In [2, 3, 4, 5], infinitely many agents are represented as a probability density of the state of a single system, and the problem of steering the state from an initial density to a target one with minimum energy is considered. Although this approach can avoid the difficulty due to the large scale of the collective dynamics, in this framework, the agents must have the identical dynamics, and they are considered to be indistinguishable. In addition, even for linear systems, the density control requires us to solve a nonlinear partial differential equation such as the Monge-Ampère equation or the Hamilton-Jacobi-Bellman equation. Furthermore, it is difficult to incorporate state constraints due to practical requirements, such as safety, into the density control.

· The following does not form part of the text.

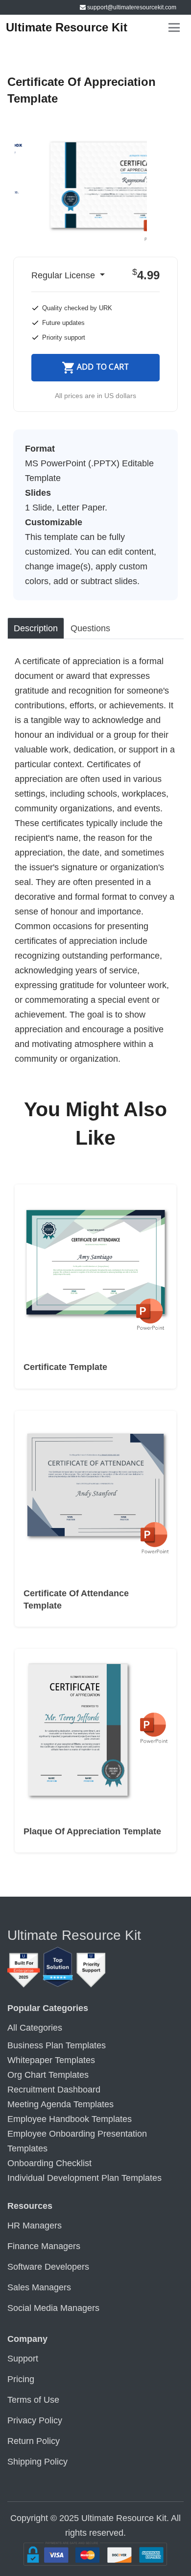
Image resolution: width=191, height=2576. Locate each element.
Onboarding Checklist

With this in mind, we rather deal with the collective dynamics directly without taking the number of agents to infinity. This straightforward approach is investigated in multi-agent assignment problems; see e.g., [6, 7] and references therein. In the literature, homogeneous agents following single integrator dynamics and easily computable assignment costs, e.g., distance-based cost, are considered in general. On the other hand, for more general dynamics, the main challenge of the assignment problem is the large computation time for obtaining the minimum cost of stabilizing each agent to each target state (i.e., point-to-point optimal control (OC)) and optimizing the destination of each agent. This is especially problematic for OT in dynamical environments where control inputs need to be determined immediately for given initial and target distributions.

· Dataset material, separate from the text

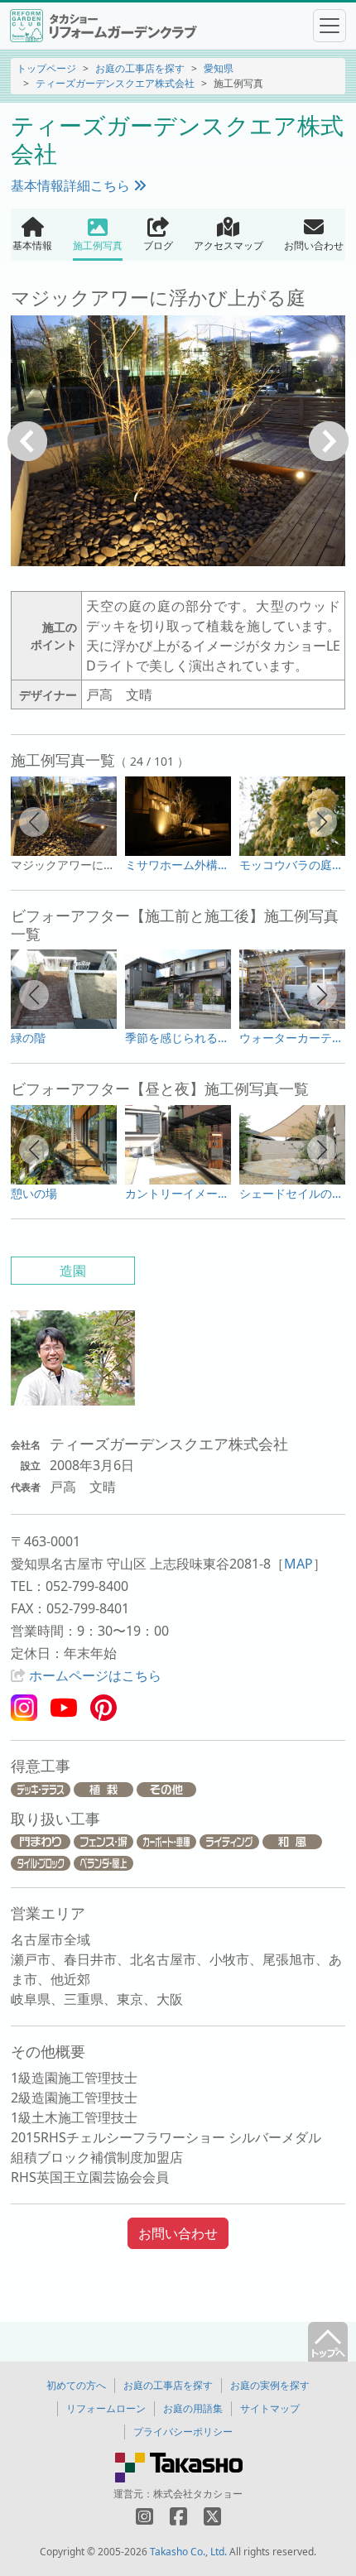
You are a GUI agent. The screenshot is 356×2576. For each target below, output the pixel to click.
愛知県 (218, 68)
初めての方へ (76, 2385)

For the point-to-point OC, the concept of model predictive control (MPC) solving a finite horizon OC problem instead of an infinite horizon OC problem is effective in reducing the computational cost while incorporating constraints [8]. On the other hand, in [9], several favorable computational properties of an entropy-regularized version of OT are highlighted. In particular, entropy-regularized OT can be solved efficiently via the Sinkhorn algorithm. Based on these ideas, we propose a dynamical transport algorithm combining MPC and the Sinkhorn algorithm, which we call Sinkhorn MPC. Consequently, the computational effort can be reduced substantially. Moreover, for linear systems with an energy cost, we reveal the fundamental properties of Sinkhorn MPC such as ultimate boundedness and asymptotic stability.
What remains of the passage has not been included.